◆ **Stored data entries**:

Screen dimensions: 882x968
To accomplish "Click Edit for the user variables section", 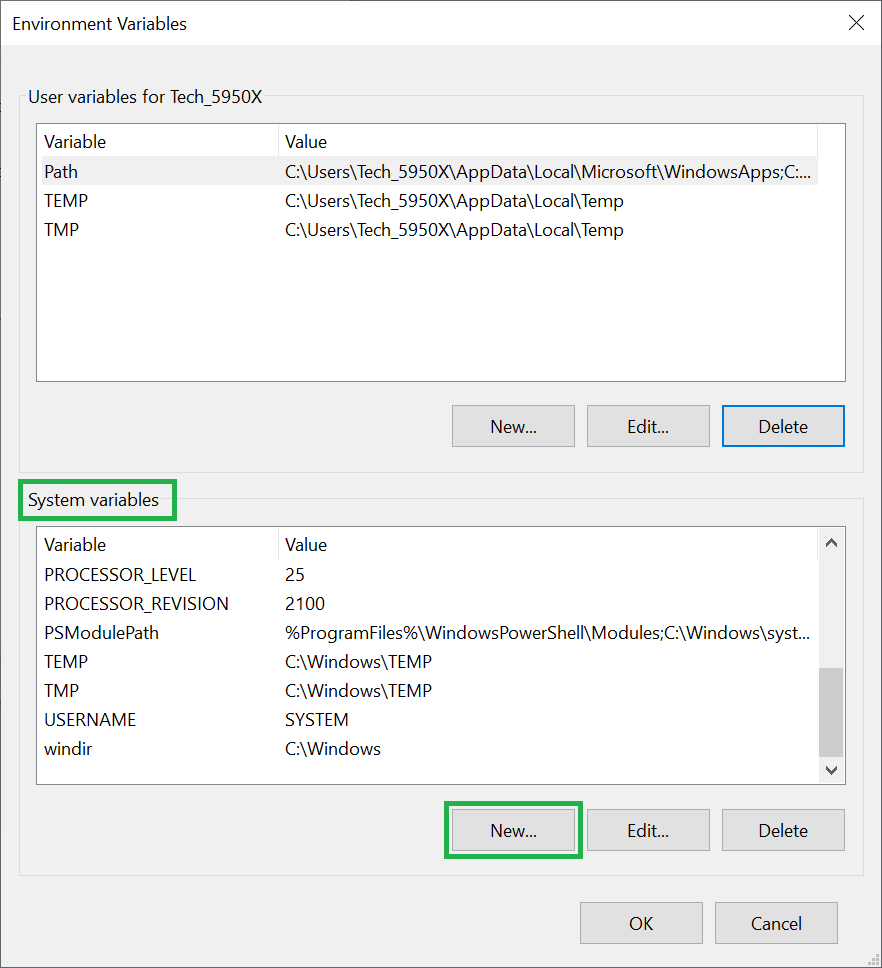I will click(x=648, y=425).
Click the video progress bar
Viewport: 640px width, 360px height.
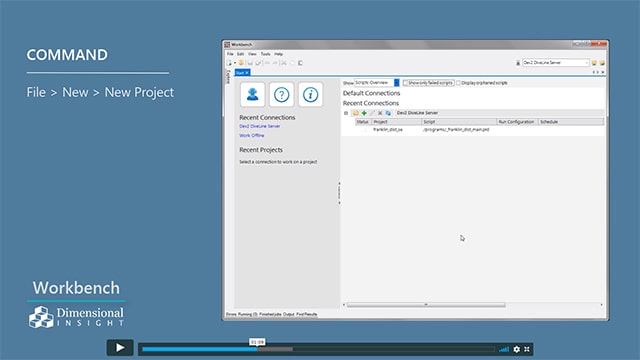pos(318,349)
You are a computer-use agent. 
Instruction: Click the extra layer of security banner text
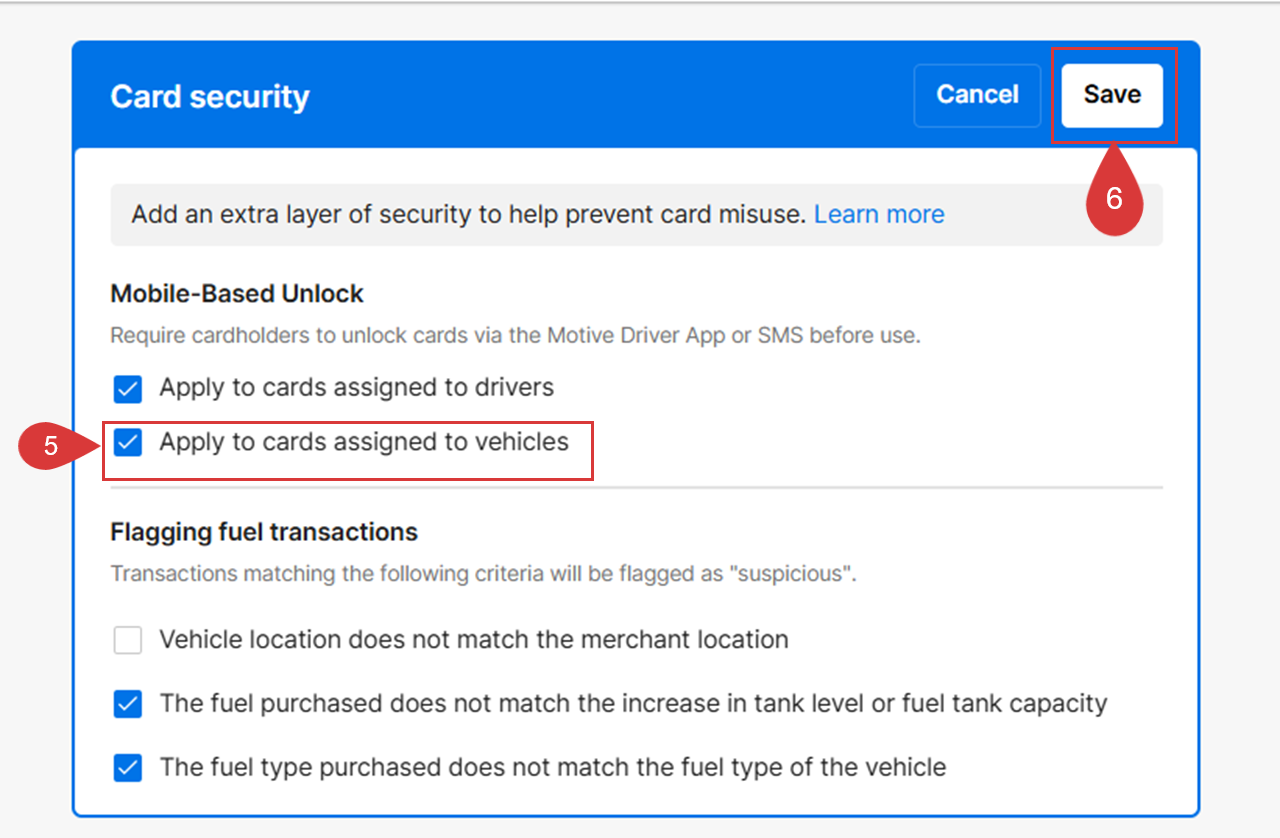tap(468, 214)
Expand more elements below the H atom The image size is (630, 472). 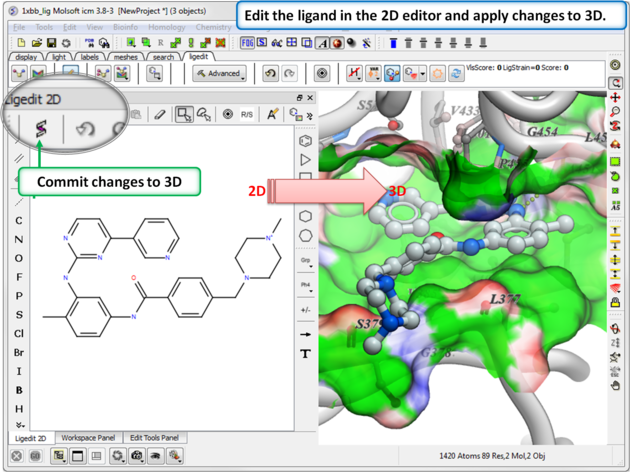pos(18,424)
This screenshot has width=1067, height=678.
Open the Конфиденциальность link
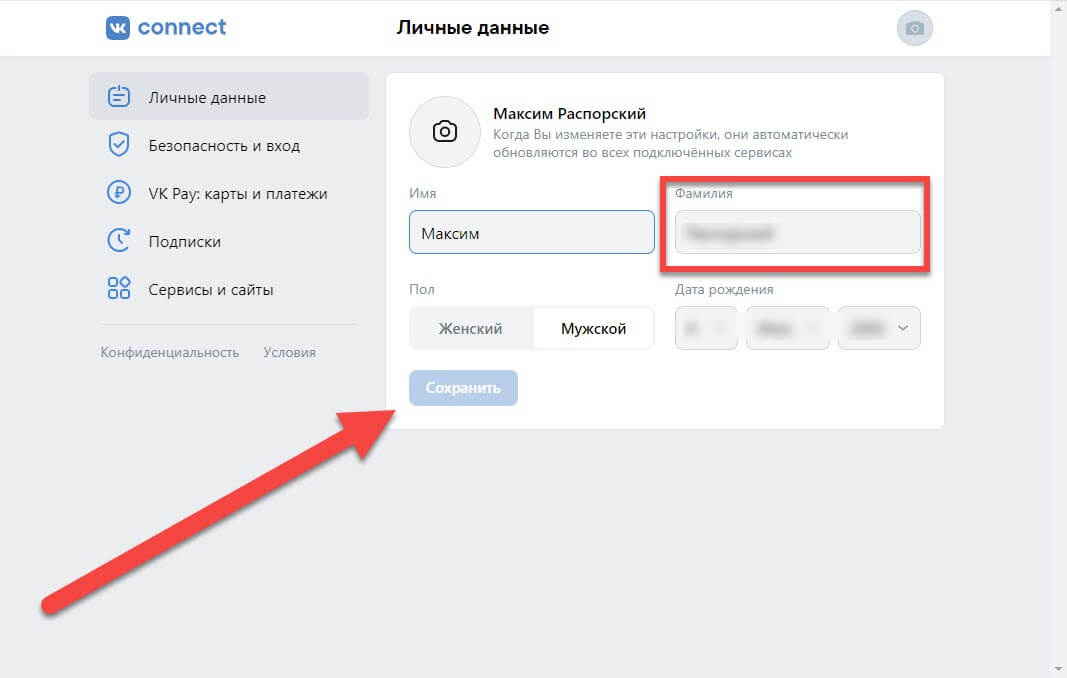(x=170, y=353)
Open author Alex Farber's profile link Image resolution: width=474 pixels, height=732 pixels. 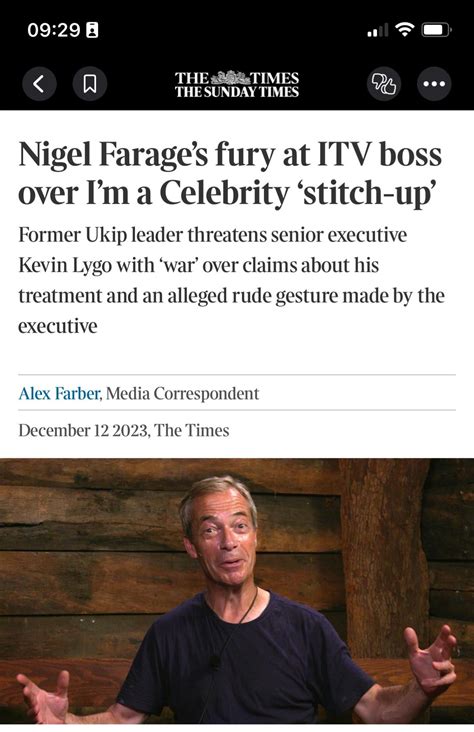tap(59, 394)
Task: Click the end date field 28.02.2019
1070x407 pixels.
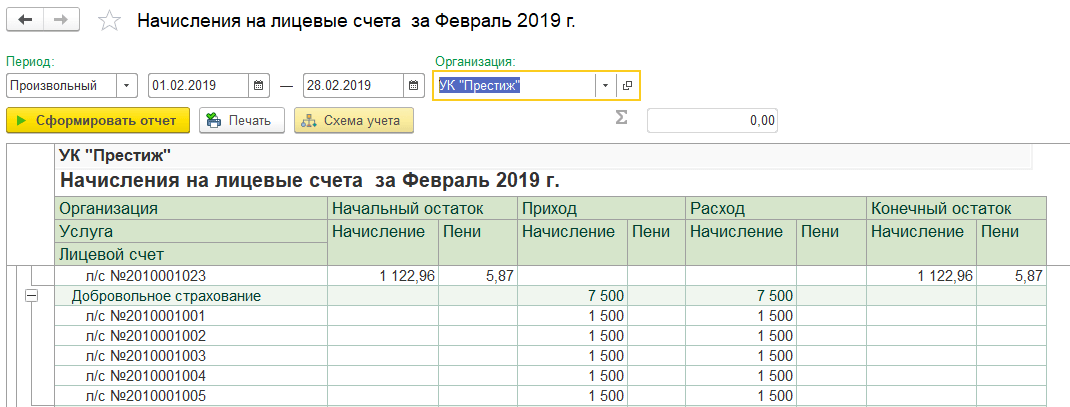Action: (x=353, y=86)
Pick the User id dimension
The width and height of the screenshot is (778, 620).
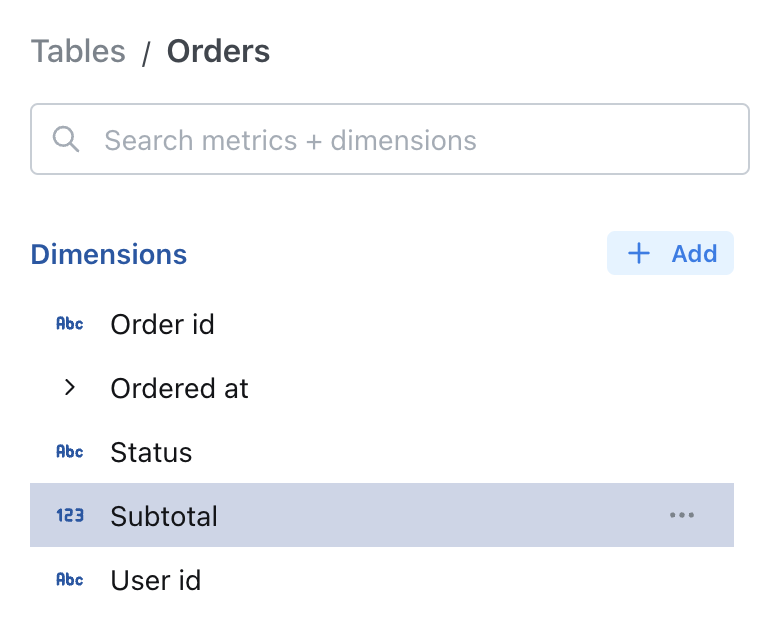pyautogui.click(x=156, y=580)
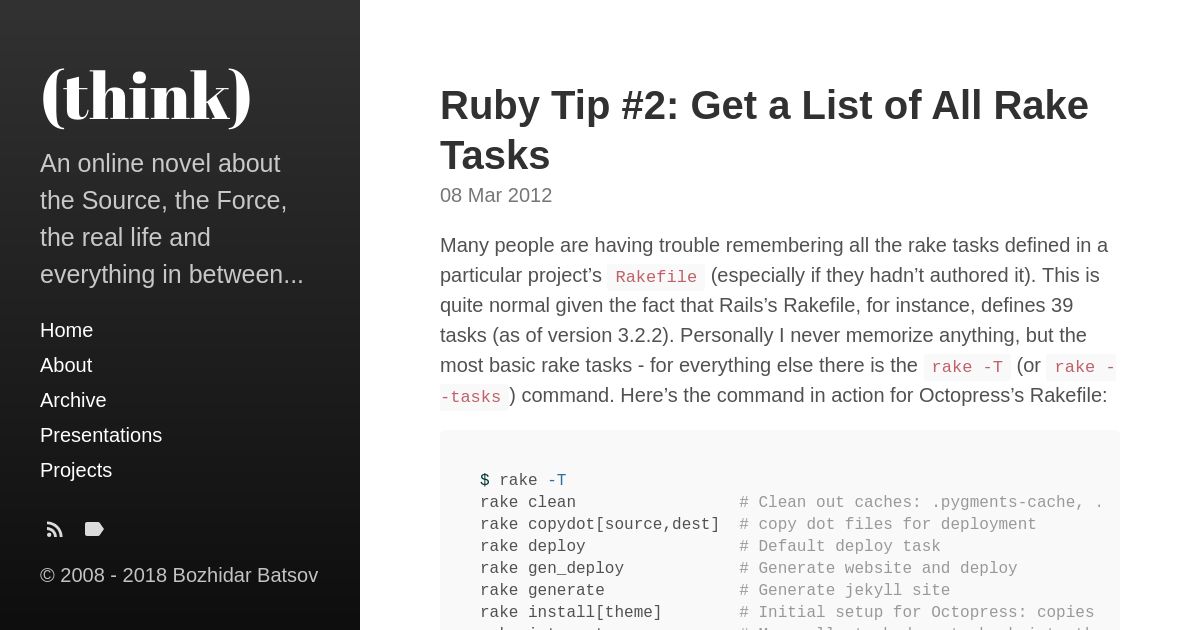Click the inline '--tasks' code fragment
The image size is (1200, 630).
pyautogui.click(x=475, y=397)
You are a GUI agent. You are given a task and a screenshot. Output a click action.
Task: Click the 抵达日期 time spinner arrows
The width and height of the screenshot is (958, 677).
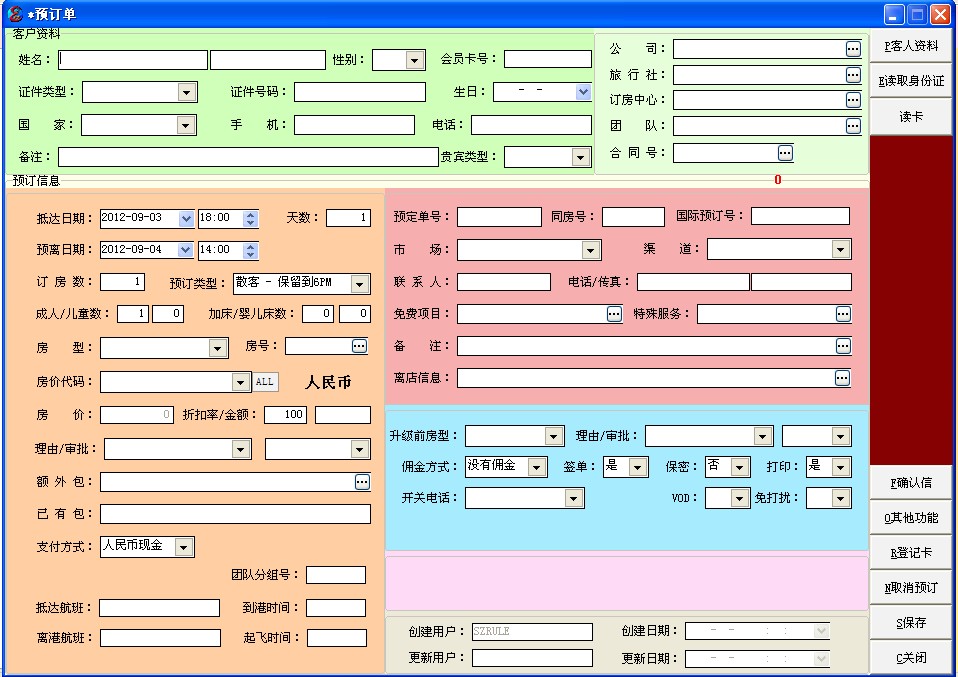tap(251, 218)
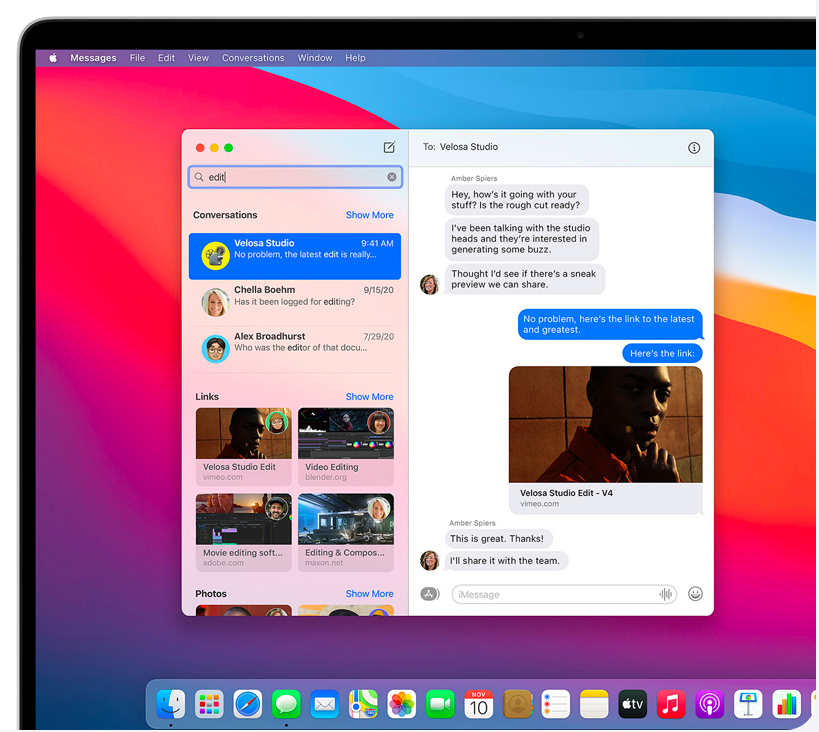Open Safari from the dock
The image size is (819, 732).
[x=248, y=704]
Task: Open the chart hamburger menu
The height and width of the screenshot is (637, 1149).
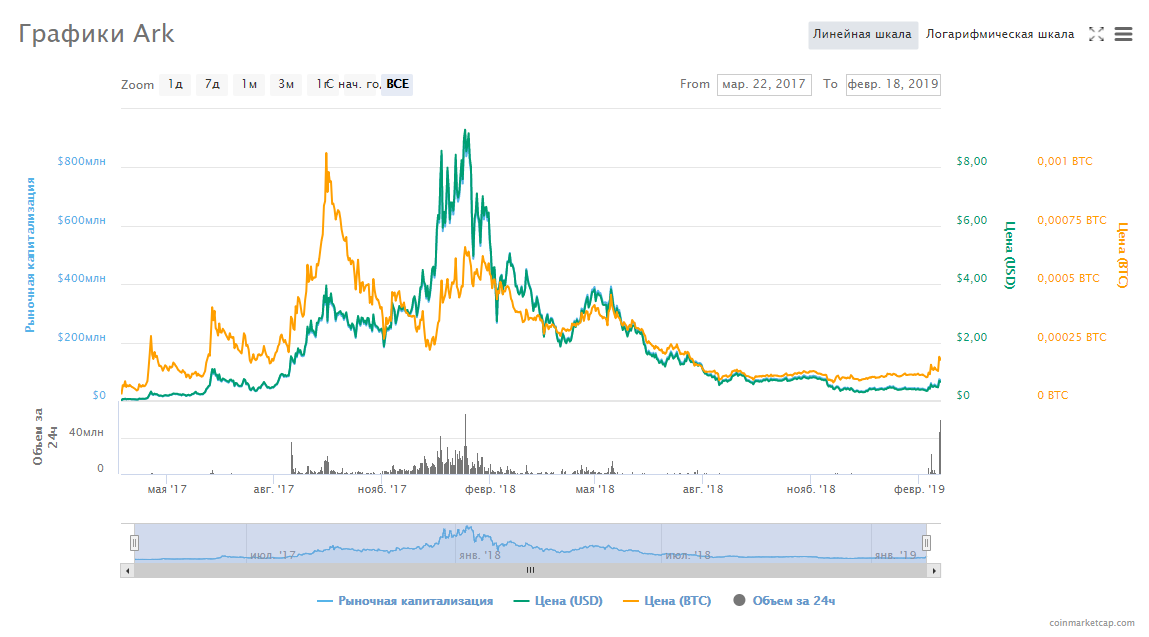Action: [x=1123, y=34]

◆ **Task description**: Within the entries above, some lines may contain "agent". Report how many, and nothing else.

◆ **Result below**: 2